* **Task to complete**:
Copy every line from the one containing "Raportet (464, 749)" through the end of the records, inclusive, keeping each line's text and shifting every coordinate in the answers by -41.
### Given data ###
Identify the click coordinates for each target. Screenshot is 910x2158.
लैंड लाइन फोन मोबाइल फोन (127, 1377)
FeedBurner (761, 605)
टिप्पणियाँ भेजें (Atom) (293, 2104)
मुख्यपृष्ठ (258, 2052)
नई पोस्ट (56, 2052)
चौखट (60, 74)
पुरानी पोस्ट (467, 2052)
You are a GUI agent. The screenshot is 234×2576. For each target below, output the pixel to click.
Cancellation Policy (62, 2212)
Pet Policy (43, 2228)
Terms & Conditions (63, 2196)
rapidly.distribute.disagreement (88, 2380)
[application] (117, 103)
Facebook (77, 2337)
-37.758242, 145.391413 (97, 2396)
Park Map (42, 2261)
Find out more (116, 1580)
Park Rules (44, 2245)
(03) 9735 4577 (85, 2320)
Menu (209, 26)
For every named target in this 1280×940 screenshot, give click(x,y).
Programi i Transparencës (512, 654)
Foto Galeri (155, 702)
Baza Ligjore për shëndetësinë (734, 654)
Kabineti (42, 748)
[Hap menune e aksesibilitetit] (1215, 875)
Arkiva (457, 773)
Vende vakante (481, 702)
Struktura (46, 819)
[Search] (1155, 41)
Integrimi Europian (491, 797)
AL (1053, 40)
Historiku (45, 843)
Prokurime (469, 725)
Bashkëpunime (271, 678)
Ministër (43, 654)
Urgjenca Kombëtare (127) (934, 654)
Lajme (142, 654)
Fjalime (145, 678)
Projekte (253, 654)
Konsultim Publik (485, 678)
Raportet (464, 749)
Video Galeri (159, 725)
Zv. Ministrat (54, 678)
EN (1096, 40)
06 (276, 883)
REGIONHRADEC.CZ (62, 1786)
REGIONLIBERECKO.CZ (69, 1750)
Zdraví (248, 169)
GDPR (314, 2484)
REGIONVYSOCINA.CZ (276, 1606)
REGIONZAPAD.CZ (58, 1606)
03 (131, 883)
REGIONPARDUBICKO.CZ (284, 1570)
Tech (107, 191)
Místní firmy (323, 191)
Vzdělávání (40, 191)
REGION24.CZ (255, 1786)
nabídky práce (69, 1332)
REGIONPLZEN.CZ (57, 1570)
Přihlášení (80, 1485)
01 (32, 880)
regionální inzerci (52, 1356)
###
* **Full answer**:
Raportet (423, 708)
Video Galeri (118, 684)
Zv. Ministrat (13, 637)
EN (1055, -1)
06 (235, 842)
REGIONHRADEC.CZ (21, 1745)
REGIONLIBERECKO.CZ (28, 1709)
Zdraví (207, 128)
GDPR (273, 2443)
REGIONVYSOCINA.CZ (235, 1565)
REGIONZAPAD.CZ (17, 1565)
03 (90, 842)
REGIONPARDUBICKO.CZ (243, 1529)
Tech (66, 150)
Místní firmy (282, 150)
Vzdělávání (-1, 150)
REGION24.CZ (214, 1745)
nabídky práce (28, 1291)
REGIONPLZEN.CZ (16, 1529)
Přihlášení (39, 1444)
01 (-9, 839)
regionální inzerci (11, 1315)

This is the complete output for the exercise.